● **Exercise material**
# # #

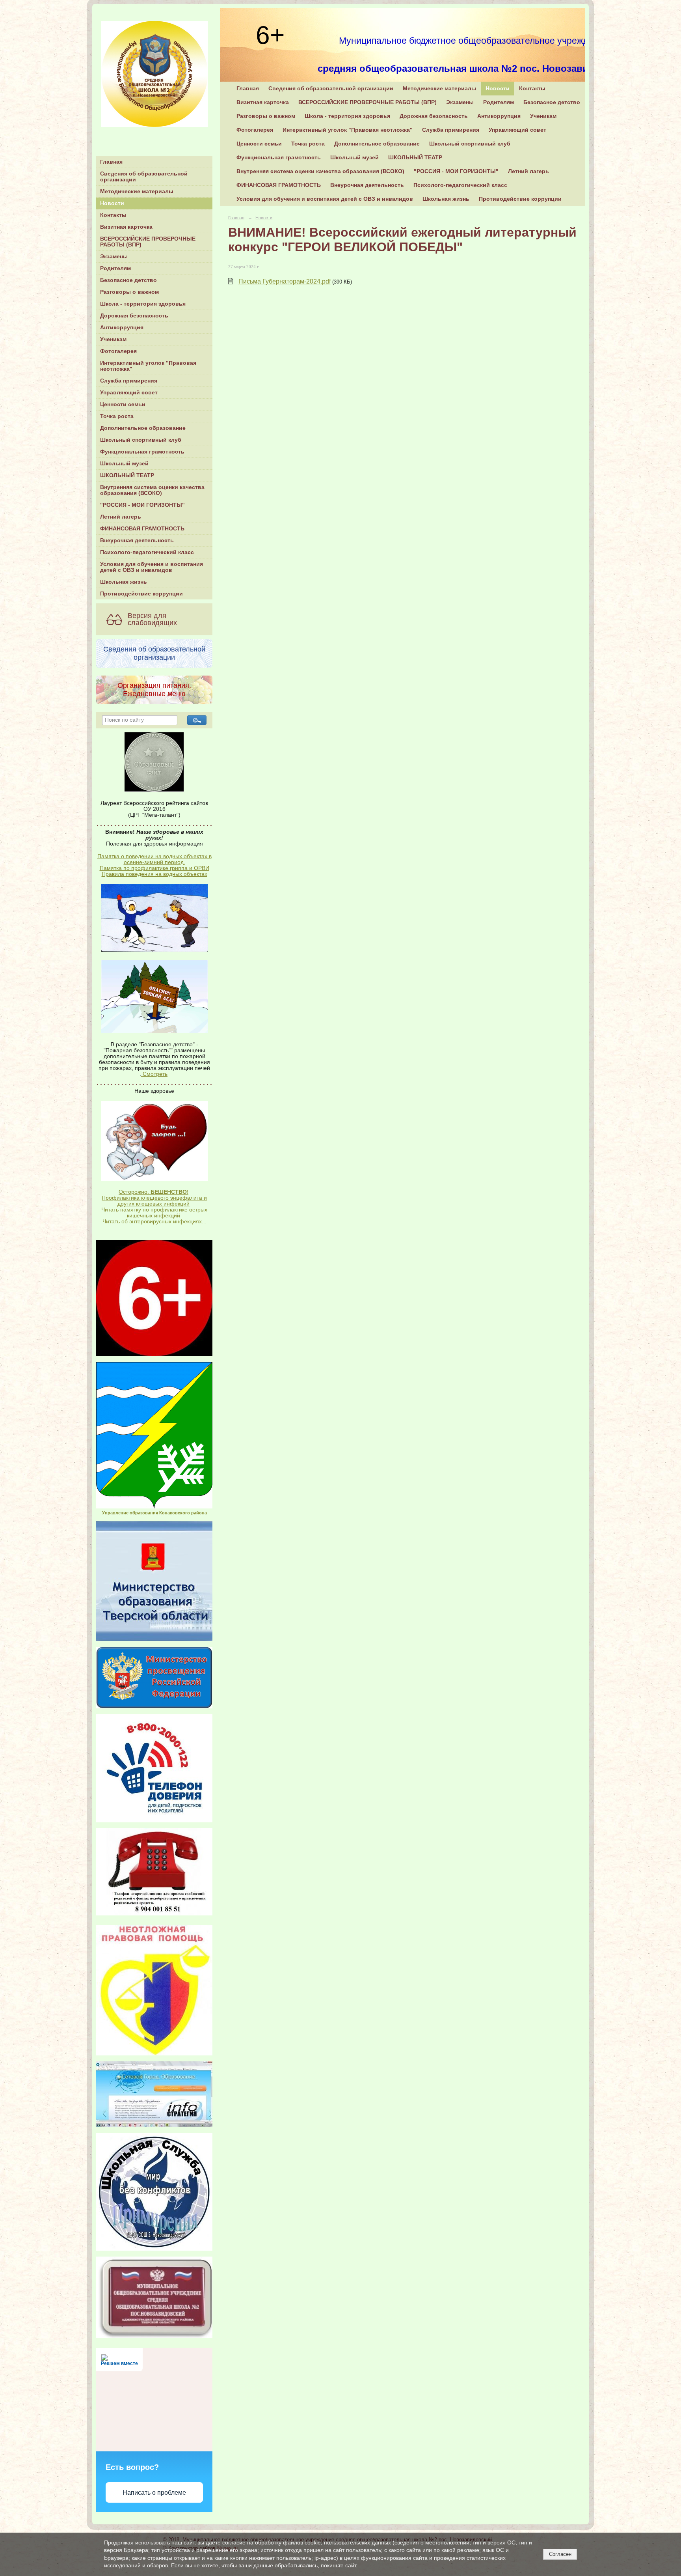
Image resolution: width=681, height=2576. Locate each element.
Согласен (560, 2554)
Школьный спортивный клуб (140, 440)
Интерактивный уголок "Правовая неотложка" (148, 366)
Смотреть (154, 1074)
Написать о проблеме (154, 2492)
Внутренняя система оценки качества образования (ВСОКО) (152, 490)
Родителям (115, 268)
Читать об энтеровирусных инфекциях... (154, 1222)
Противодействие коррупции (141, 594)
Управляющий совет (129, 393)
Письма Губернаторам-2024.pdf (284, 281)
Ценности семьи (122, 404)
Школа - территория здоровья (143, 304)
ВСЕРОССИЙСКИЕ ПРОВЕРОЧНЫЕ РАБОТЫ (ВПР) (147, 242)
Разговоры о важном (129, 292)
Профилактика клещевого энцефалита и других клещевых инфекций (154, 1201)
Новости (112, 203)
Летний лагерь (120, 517)
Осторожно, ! (153, 1192)
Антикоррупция (121, 327)
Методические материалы (136, 191)
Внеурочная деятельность (137, 540)
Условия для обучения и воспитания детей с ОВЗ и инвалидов (151, 567)
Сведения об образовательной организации (144, 177)
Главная (111, 162)
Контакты (113, 215)
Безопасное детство (128, 280)
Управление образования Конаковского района (154, 1512)
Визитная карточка (126, 227)
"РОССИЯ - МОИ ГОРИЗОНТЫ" (142, 505)
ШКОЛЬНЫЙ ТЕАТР (127, 475)
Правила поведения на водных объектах (154, 874)
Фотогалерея (118, 351)
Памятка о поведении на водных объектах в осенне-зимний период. (154, 859)
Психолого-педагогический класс (147, 552)
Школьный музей (124, 464)
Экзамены (114, 256)
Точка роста (117, 416)
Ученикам (113, 339)
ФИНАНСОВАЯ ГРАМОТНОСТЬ (142, 529)
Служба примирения (128, 381)
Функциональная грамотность (142, 452)
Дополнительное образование (143, 428)
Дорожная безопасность (134, 316)
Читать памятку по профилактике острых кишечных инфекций (154, 1213)
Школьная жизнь (123, 582)
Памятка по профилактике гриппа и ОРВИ (154, 868)
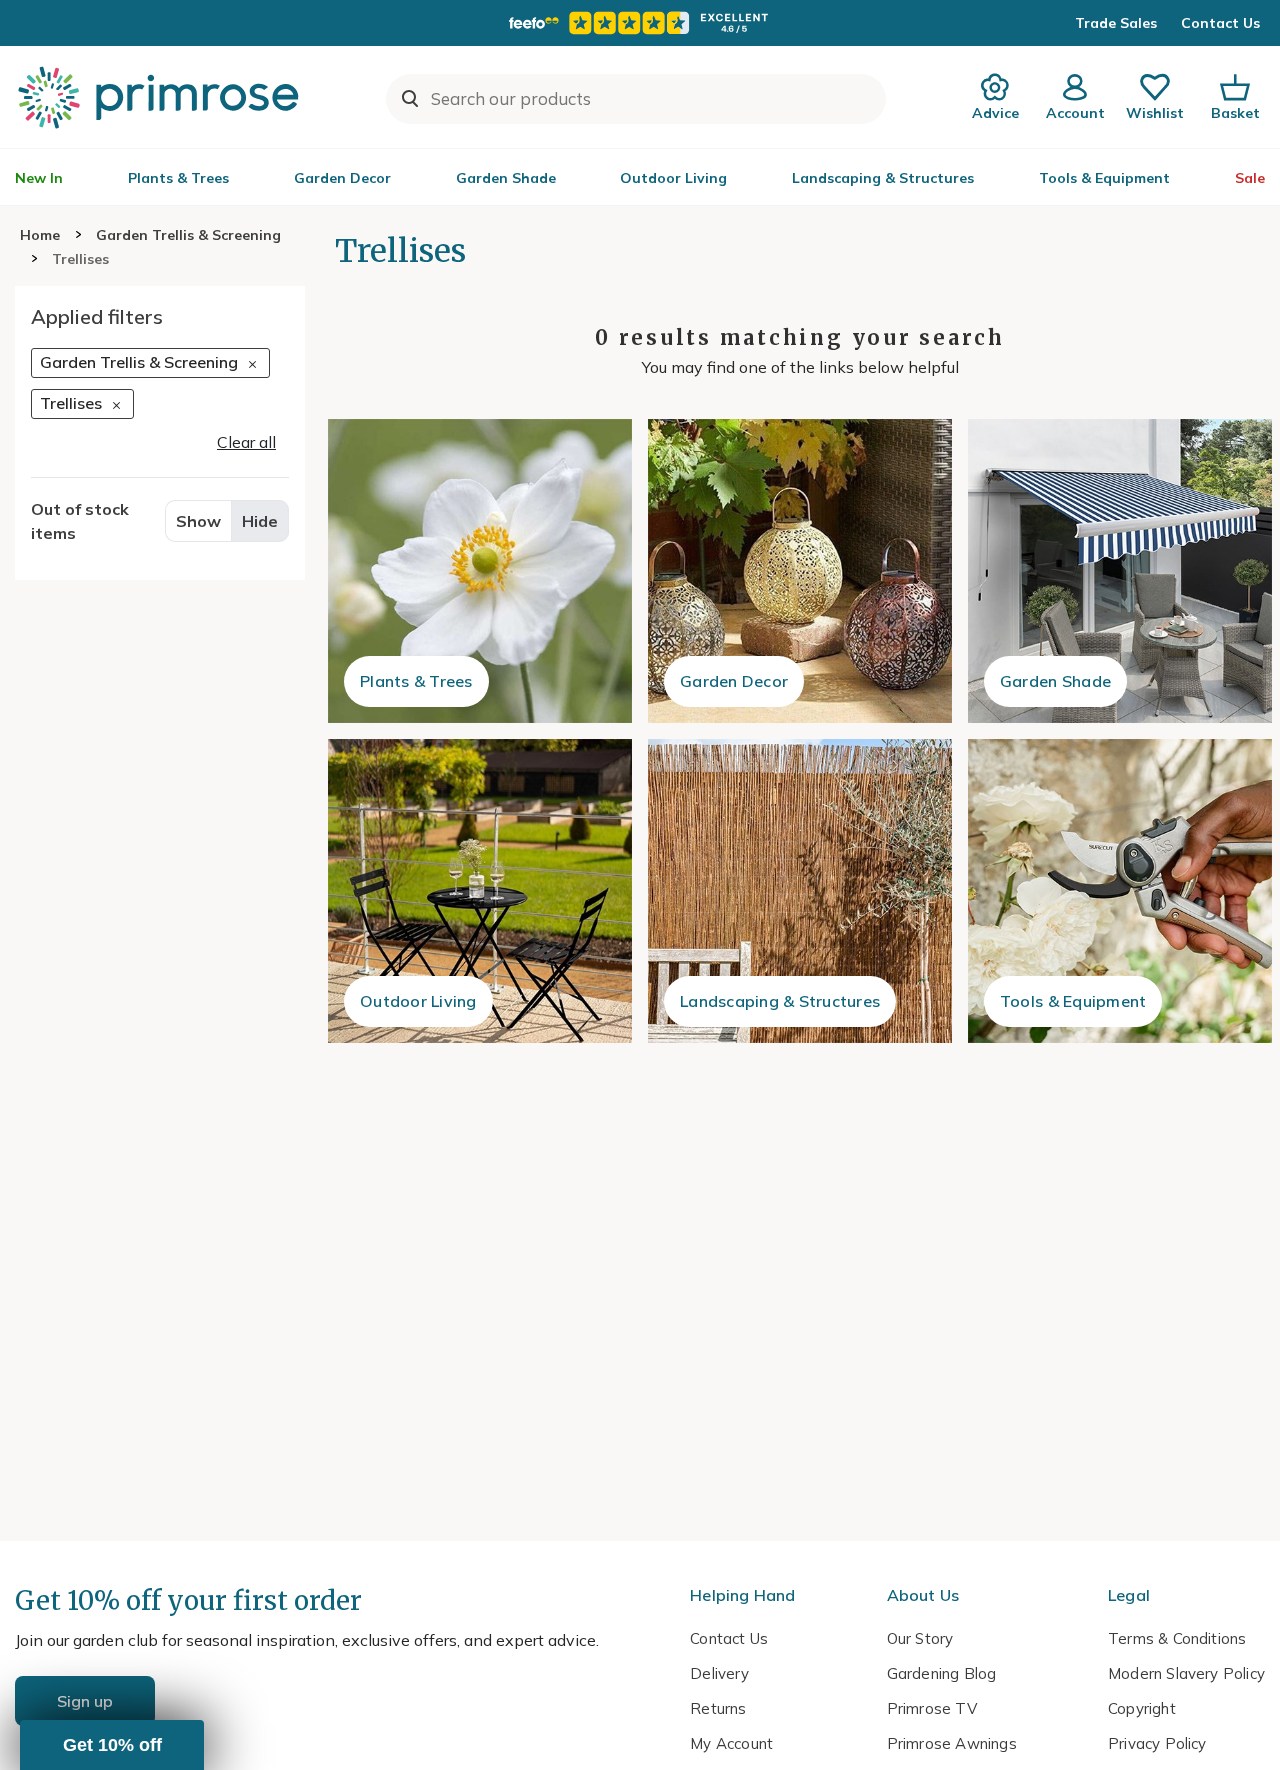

# # #

● **Description of the task**
Within the records, tally every line that contains the word "инфекций". Only the resulting number should be given.

● **Written reply**
2